Yinghua Pan, Scott Pratt
The role of baryon-antibaryon annihilation during the hadronic stage of a relativistic heavy ion collision is explored by simulating the chemical evolution of a hadron gas. Beginning with a chemically equilibrated gas at an initial temperature of 165 MeV, it is assumed that the gas expands according to the equations of a one-dimensional Bjorken expansion. The evolution includes both annihilation and regeneration of baryons. From an initial time of 5 fm/$c$ until a final time of 20 fm/$c$, the number of baryons drops by approximately half for the case where there is no net baryonic charge.

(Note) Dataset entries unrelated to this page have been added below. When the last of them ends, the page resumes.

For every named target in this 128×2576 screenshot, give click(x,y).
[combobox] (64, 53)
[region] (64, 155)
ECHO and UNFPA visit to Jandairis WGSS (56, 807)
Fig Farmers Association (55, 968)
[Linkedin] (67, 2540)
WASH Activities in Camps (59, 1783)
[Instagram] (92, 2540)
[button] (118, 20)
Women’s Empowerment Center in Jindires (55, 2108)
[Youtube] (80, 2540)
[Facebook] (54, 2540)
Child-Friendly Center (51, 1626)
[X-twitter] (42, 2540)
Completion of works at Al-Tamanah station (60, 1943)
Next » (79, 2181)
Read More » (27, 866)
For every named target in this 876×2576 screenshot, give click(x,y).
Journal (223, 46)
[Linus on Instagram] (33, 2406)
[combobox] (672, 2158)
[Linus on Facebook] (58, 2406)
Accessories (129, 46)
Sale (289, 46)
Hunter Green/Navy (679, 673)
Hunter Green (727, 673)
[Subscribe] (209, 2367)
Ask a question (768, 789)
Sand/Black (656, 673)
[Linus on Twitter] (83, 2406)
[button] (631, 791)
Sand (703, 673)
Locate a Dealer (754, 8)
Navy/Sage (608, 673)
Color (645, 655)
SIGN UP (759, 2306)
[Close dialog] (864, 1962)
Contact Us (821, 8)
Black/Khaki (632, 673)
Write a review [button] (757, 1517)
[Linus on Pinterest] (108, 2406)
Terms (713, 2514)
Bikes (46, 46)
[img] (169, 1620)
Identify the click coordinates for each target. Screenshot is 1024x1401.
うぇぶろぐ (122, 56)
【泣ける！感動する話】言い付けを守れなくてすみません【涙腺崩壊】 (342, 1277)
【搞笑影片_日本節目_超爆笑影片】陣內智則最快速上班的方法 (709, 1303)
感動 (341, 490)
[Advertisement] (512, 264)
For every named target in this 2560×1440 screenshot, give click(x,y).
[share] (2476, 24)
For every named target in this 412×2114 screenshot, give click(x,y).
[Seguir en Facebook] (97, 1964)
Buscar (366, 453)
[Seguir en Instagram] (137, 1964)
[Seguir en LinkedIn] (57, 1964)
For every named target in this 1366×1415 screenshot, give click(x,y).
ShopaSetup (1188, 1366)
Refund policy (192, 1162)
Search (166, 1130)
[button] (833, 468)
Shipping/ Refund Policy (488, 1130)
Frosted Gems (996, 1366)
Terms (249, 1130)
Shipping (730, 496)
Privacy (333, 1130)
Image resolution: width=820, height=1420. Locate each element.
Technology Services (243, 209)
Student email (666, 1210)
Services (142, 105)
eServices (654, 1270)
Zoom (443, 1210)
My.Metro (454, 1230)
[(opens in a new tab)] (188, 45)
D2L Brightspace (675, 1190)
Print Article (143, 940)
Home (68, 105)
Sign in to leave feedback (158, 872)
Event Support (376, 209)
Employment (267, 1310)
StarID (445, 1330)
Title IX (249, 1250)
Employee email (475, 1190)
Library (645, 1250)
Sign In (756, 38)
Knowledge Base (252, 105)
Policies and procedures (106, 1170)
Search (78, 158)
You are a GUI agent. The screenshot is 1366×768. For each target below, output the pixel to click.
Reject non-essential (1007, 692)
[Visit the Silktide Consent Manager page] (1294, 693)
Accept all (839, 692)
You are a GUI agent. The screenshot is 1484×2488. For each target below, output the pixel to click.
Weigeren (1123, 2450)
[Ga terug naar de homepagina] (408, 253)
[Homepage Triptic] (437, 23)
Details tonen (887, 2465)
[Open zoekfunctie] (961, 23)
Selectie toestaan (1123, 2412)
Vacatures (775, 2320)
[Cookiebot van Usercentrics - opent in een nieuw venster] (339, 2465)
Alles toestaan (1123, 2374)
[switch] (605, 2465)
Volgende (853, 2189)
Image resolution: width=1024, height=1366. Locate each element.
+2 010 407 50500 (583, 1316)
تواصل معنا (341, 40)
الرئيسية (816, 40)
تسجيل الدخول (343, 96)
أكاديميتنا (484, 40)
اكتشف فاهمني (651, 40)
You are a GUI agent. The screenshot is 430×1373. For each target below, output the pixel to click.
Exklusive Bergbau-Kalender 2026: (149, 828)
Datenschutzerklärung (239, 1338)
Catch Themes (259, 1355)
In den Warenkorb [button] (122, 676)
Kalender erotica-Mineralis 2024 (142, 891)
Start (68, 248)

This is consistent with measurements from the ALICE Collaboration at the LHC, where the $p/\pi$ ratio is roughly 50% lower than what comes from hydrodynamic models that ignore baryon annihilation. When the calculations are performed without the inverse process, e.g. $N\pi\rightarrow p\bar{p}$, the loss of baryons was found to be significantly larger. Baryon annihilation is shown to alter the extracted chemical breakup temperature. Assuming that annihilation cross sections are independent of the strangeness and isospin of the annihilating baryon and anti-baryon, the loss of strange baryons from annihilation is found to be similar.